Pâte sablée – Shortcrust Pastry

Pie crust pâte sabléePâte sablée – Shortcrust Pastry

  • 250 g all purpose Flour
  • 150g softened butter
  • 100g icing sugar
  • 30g almond powder
  • 1 egg
  • 2 pinches of salt
  • Seeds of ½ a vanilla pod


  • With help of your kitchen machine or with your hands mix the butter, the sugar, the almond powder, the salt, the vanilla seeds and the egg together.
  • Ad the flour and mix again
  • Warning do not mix too much, the dough would become elastic and the edges would fall while baking

Then you have 2 technics:


  • Form a ball and spread the dough between 2 sheets of parchement line paper
  • Draw a circle of the diameter of your pan with help of a pastry circle and the back of a knife.
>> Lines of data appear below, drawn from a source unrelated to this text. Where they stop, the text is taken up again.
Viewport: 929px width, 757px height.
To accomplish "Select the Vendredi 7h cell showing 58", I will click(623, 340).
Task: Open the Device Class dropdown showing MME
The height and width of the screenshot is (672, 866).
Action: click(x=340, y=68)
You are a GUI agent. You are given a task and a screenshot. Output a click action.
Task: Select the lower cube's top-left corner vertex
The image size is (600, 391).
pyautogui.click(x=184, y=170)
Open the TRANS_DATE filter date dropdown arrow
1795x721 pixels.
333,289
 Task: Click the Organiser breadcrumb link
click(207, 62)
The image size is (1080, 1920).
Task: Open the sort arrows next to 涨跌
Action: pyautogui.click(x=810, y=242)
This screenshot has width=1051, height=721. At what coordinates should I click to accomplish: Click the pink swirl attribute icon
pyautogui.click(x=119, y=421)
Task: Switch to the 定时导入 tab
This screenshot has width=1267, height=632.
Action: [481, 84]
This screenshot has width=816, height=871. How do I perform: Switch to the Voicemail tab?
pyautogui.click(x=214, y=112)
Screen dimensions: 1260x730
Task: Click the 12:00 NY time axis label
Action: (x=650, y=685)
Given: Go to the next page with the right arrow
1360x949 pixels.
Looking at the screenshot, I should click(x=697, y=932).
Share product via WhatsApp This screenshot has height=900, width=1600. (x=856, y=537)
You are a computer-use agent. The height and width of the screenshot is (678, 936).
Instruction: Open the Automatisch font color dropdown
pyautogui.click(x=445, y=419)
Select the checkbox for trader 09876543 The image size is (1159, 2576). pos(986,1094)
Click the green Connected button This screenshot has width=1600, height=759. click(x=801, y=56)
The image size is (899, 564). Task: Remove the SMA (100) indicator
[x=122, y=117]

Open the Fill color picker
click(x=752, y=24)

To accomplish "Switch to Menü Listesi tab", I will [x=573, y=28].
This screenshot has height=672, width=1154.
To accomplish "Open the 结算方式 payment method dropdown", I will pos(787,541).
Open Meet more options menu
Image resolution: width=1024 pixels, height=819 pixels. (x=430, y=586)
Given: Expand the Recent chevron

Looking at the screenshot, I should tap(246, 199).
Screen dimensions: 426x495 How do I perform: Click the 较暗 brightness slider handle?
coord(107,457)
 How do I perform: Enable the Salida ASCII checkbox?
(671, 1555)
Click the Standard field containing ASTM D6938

Draw also a rectangulare line to form the edge of your pie .
  • Keep in the fridge for 2 hours or 30 mins in the freezer


  • Form a ball and flatten it a bit, then wrap your dough into some plastic film and keep in 1 to 2 hours in the fridge.
  • Get it out ouf the fridge for 5 to 10 mins and spread it between 2 sheets of parchement line paper
  • Line your pan and cut out the excess.


  • Jab the bottom and the edge with a fork, and bake for 12mins at 190ºC.
  • The crust hast to be golden brown!